● RECORDS PROVIDED:
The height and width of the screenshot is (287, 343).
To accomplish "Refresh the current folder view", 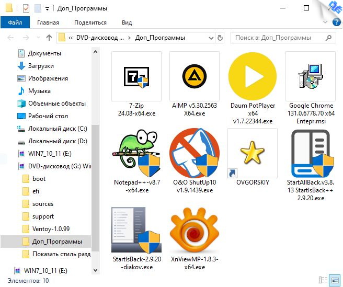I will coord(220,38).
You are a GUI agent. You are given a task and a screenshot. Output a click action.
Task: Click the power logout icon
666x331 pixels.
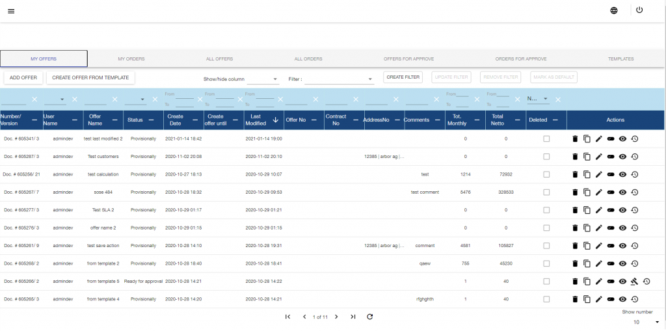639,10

--

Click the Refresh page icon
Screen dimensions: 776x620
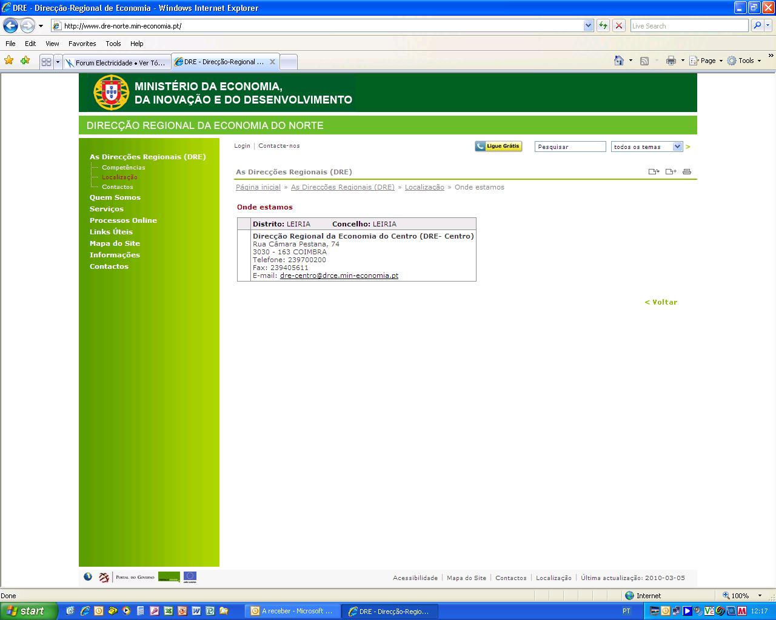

● WORK REQUIRED:
Output the listing lines from the one containing "Click the Refresh page icon" through the one containing "Screen dimensions: 776x620", inclusive, with the wording left unchanged.

● RESULT OF THIS EXERCISE:
Click the Refresh page icon
Screen dimensions: 776x620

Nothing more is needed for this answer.